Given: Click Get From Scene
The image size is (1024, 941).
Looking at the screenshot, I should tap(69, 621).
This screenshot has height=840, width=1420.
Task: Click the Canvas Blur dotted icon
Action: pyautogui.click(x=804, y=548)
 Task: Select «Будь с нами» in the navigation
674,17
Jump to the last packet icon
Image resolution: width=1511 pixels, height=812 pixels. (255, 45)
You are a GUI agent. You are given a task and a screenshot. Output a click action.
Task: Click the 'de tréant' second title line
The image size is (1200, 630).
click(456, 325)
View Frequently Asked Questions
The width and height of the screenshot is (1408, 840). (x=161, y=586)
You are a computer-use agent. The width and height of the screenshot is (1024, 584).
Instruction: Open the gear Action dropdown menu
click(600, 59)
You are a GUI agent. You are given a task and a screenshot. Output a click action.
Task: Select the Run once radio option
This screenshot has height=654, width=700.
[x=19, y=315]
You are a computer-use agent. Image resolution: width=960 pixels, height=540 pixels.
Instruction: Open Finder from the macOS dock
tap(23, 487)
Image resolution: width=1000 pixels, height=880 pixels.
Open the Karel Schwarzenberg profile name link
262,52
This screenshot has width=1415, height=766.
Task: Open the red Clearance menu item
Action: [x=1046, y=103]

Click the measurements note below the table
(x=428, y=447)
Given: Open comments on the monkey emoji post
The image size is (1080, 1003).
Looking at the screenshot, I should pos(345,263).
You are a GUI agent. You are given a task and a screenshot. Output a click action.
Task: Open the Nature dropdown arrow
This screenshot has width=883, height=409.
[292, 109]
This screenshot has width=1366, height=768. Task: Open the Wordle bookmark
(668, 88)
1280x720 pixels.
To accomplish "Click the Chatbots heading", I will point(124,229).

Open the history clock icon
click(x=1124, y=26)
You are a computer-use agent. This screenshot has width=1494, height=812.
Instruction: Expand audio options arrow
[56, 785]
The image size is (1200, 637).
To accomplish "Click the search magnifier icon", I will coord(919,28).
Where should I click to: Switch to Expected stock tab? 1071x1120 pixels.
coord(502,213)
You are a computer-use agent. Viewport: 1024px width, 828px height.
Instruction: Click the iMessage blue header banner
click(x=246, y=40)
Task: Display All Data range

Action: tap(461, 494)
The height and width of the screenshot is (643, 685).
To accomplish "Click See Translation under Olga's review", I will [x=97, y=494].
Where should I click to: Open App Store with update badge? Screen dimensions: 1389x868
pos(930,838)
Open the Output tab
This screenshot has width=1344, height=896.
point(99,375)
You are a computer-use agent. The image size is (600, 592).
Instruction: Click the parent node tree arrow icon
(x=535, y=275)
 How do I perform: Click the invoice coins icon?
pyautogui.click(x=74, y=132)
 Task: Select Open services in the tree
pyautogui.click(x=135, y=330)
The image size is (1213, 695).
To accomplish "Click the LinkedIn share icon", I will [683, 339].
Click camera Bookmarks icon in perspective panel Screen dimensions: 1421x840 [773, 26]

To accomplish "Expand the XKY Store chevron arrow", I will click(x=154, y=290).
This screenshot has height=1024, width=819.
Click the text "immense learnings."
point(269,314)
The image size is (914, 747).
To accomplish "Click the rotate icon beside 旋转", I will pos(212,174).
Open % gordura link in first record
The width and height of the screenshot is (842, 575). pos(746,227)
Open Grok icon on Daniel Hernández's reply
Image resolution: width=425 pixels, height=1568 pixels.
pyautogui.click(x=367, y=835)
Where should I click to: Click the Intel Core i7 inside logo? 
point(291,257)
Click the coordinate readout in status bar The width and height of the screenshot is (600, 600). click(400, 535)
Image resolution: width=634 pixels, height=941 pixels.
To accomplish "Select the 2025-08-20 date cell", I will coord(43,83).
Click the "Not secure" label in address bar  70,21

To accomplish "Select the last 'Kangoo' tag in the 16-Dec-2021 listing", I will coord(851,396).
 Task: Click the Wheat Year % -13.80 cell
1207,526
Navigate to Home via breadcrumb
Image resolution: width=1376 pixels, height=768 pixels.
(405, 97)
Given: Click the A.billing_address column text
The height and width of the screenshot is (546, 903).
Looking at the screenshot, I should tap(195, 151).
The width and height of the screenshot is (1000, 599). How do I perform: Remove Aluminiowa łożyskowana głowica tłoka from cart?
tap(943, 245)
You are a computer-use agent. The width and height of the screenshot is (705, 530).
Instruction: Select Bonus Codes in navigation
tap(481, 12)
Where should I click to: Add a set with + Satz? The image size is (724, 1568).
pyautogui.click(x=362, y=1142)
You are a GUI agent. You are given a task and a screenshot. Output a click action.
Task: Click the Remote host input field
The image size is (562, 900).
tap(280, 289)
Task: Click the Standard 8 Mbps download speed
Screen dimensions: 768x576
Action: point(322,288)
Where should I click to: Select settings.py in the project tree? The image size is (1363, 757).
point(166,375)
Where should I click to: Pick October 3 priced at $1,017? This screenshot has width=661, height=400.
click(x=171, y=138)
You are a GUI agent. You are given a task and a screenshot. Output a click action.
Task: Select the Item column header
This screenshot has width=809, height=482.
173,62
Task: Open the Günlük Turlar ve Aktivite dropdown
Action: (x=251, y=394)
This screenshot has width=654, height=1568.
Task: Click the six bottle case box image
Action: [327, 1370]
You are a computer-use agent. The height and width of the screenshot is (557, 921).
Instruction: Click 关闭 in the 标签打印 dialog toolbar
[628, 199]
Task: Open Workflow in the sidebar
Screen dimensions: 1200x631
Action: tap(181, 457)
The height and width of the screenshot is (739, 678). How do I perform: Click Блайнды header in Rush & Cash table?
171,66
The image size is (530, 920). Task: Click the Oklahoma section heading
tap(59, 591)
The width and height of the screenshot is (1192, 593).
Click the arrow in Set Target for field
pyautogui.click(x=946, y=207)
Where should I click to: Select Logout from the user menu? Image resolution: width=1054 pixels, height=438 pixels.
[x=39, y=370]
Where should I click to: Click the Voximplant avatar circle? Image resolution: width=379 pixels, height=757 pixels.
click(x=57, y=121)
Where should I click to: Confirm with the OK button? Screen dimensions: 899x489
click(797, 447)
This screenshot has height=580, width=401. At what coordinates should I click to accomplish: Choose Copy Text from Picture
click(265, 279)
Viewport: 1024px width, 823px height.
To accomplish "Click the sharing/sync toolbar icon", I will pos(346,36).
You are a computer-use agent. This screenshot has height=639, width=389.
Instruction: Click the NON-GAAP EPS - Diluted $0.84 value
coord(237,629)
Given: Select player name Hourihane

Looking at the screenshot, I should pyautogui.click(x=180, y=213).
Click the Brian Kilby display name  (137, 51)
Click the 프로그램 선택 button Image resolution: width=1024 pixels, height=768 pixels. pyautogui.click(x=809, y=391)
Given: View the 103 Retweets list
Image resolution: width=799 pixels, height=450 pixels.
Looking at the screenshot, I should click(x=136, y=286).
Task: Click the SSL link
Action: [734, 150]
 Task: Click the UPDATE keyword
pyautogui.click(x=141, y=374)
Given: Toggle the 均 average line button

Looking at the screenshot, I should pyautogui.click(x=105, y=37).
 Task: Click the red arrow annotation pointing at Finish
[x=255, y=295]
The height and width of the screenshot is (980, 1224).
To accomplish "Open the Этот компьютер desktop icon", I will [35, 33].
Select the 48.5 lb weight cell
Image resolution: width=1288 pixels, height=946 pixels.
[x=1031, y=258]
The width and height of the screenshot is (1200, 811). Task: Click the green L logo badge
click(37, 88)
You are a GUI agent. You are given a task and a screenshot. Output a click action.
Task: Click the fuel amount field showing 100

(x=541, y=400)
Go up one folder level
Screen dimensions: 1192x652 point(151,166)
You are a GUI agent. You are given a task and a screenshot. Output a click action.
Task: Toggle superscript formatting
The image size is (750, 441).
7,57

□ □ □

**About this task**
A faithful copy of the whole listing is needed.

**Output of the exercise**
Given: Click Get From Scene
The image size is (1024, 941).
Looking at the screenshot, I should tap(69, 621).
This screenshot has height=840, width=1420.
Task: Click the Canvas Blur dotted icon
Action: pyautogui.click(x=804, y=548)
 Task: Select «Будь с нами» in the navigation
674,17
Jump to the last packet icon
Image resolution: width=1511 pixels, height=812 pixels. (255, 45)
You are a GUI agent. You are given a task and a screenshot. Output a click action.
Task: Click the 'de tréant' second title line
The image size is (1200, 630).
click(456, 325)
View Frequently Asked Questions
The width and height of the screenshot is (1408, 840). (x=161, y=586)
You are a computer-use agent. The width and height of the screenshot is (1024, 584).
Instruction: Open the gear Action dropdown menu
click(600, 59)
You are a GUI agent. You are given a task and a screenshot. Output a click action.
Task: Select the Run once radio option
This screenshot has height=654, width=700.
[x=19, y=315]
You are a computer-use agent. Image resolution: width=960 pixels, height=540 pixels.
Instruction: Open Finder from the macOS dock
tap(23, 487)
Image resolution: width=1000 pixels, height=880 pixels.
Open the Karel Schwarzenberg profile name link
262,52
This screenshot has width=1415, height=766.
Task: Open the red Clearance menu item
Action: [x=1046, y=103]

Click the measurements note below the table
(x=428, y=447)
Given: Open comments on the monkey emoji post
The image size is (1080, 1003).
Looking at the screenshot, I should pos(345,263).
You are a GUI agent. You are given a task and a screenshot. Output a click action.
Task: Open the Nature dropdown arrow
This screenshot has width=883, height=409.
[292, 109]
This screenshot has width=1366, height=768. Task: Open the Wordle bookmark
(668, 88)
1280x720 pixels.
To accomplish "Click the Chatbots heading", I will point(124,229).

Open the history clock icon
click(x=1124, y=26)
You are a computer-use agent. This screenshot has width=1494, height=812.
Instruction: Expand audio options arrow
[56, 785]
The image size is (1200, 637).
To accomplish "Click the search magnifier icon", I will coord(919,28).
Where should I click to: Switch to Expected stock tab? 1071x1120 pixels.
coord(502,213)
You are a computer-use agent. Viewport: 1024px width, 828px height.
Instruction: Click the iMessage blue header banner
click(x=246, y=40)
Task: Display All Data range

Action: tap(461, 494)
The height and width of the screenshot is (643, 685).
To accomplish "Click See Translation under Olga's review", I will [x=97, y=494].
Where should I click to: Open App Store with update badge? Screen dimensions: 1389x868
pos(930,838)
Open the Output tab
This screenshot has width=1344, height=896.
point(99,375)
You are a computer-use agent. The image size is (600, 592).
Instruction: Click the parent node tree arrow icon
(x=535, y=275)
 How do I perform: Click the invoice coins icon?
pyautogui.click(x=74, y=132)
 Task: Select Open services in the tree
pyautogui.click(x=135, y=330)
The image size is (1213, 695).
To accomplish "Click the LinkedIn share icon", I will [683, 339].
Click camera Bookmarks icon in perspective panel Screen dimensions: 1421x840 [773, 26]

To accomplish "Expand the XKY Store chevron arrow", I will click(x=154, y=290).
This screenshot has height=1024, width=819.
Click the text "immense learnings."
point(269,314)
The image size is (914, 747).
To accomplish "Click the rotate icon beside 旋转", I will pos(212,174).
Open % gordura link in first record
The width and height of the screenshot is (842, 575). pos(746,227)
Open Grok icon on Daniel Hernández's reply
Image resolution: width=425 pixels, height=1568 pixels.
pyautogui.click(x=367, y=835)
Where should I click to: Click the Intel Core i7 inside logo? 
point(291,257)
Click the coordinate readout in status bar The width and height of the screenshot is (600, 600). click(400, 535)
Image resolution: width=634 pixels, height=941 pixels.
To accomplish "Select the 2025-08-20 date cell", I will coord(43,83).
Click the "Not secure" label in address bar  70,21

To accomplish "Select the last 'Kangoo' tag in the 16-Dec-2021 listing", I will coord(851,396).
 Task: Click the Wheat Year % -13.80 cell
1207,526
Navigate to Home via breadcrumb
Image resolution: width=1376 pixels, height=768 pixels.
(405, 97)
Given: Click the A.billing_address column text
The height and width of the screenshot is (546, 903).
Looking at the screenshot, I should tap(195, 151).
The width and height of the screenshot is (1000, 599). How do I perform: Remove Aluminiowa łożyskowana głowica tłoka from cart?
tap(943, 245)
You are a computer-use agent. The width and height of the screenshot is (705, 530).
Instruction: Select Bonus Codes in navigation
tap(481, 12)
Where should I click to: Add a set with + Satz? The image size is (724, 1568).
pyautogui.click(x=362, y=1142)
You are a GUI agent. You are given a task and a screenshot. Output a click action.
Task: Click the Remote host input field
The image size is (562, 900).
tap(280, 289)
Task: Click the Standard 8 Mbps download speed
Screen dimensions: 768x576
Action: point(322,288)
Where should I click to: Select settings.py in the project tree? The image size is (1363, 757).
point(166,375)
Where should I click to: Pick October 3 priced at $1,017? This screenshot has width=661, height=400.
click(x=171, y=138)
You are a GUI agent. You are given a task and a screenshot. Output a click action.
Task: Select the Item column header
This screenshot has width=809, height=482.
173,62
Task: Open the Günlük Turlar ve Aktivite dropdown
Action: (x=251, y=394)
This screenshot has width=654, height=1568.
Task: Click the six bottle case box image
Action: [327, 1370]
You are a computer-use agent. The height and width of the screenshot is (557, 921).
Instruction: Click 关闭 in the 标签打印 dialog toolbar
[628, 199]
Task: Open Workflow in the sidebar
Screen dimensions: 1200x631
Action: tap(181, 457)
The height and width of the screenshot is (739, 678). How do I perform: Click Блайнды header in Rush & Cash table?
171,66
The image size is (530, 920). Task: Click the Oklahoma section heading
tap(59, 591)
The width and height of the screenshot is (1192, 593).
Click the arrow in Set Target for field
pyautogui.click(x=946, y=207)
Where should I click to: Select Logout from the user menu? Image resolution: width=1054 pixels, height=438 pixels.
[x=39, y=370]
Where should I click to: Click the Voximplant avatar circle? Image resolution: width=379 pixels, height=757 pixels.
click(x=57, y=121)
Where should I click to: Confirm with the OK button? Screen dimensions: 899x489
click(797, 447)
This screenshot has height=580, width=401. At what coordinates should I click to accomplish: Choose Copy Text from Picture
click(265, 279)
Viewport: 1024px width, 823px height.
To accomplish "Click the sharing/sync toolbar icon", I will pos(346,36).
You are a computer-use agent. This screenshot has height=639, width=389.
Instruction: Click the NON-GAAP EPS - Diluted $0.84 value
coord(237,629)
Given: Select player name Hourihane

Looking at the screenshot, I should pyautogui.click(x=180, y=213).
Click the Brian Kilby display name  (137, 51)
Click the 프로그램 선택 button Image resolution: width=1024 pixels, height=768 pixels. pyautogui.click(x=809, y=391)
Given: View the 103 Retweets list
Image resolution: width=799 pixels, height=450 pixels.
Looking at the screenshot, I should click(x=136, y=286).
Task: Click the SSL link
Action: [734, 150]
 Task: Click the UPDATE keyword
pyautogui.click(x=141, y=374)
Given: Toggle the 均 average line button

Looking at the screenshot, I should pyautogui.click(x=105, y=37).
 Task: Click the red arrow annotation pointing at Finish
[x=255, y=295]
The height and width of the screenshot is (980, 1224).
To accomplish "Open the Этот компьютер desktop icon", I will [35, 33].
Select the 48.5 lb weight cell
Image resolution: width=1288 pixels, height=946 pixels.
[x=1031, y=258]
The width and height of the screenshot is (1200, 811). Task: Click the green L logo badge
click(37, 88)
You are a GUI agent. You are given a task and a screenshot. Output a click action.
Task: Click the fuel amount field showing 100

(x=541, y=400)
Go up one folder level
Screen dimensions: 1192x652 point(151,166)
You are a GUI agent. You are given a task and a screenshot. Output a click action.
Task: Toggle superscript formatting
The image size is (750, 441).
7,57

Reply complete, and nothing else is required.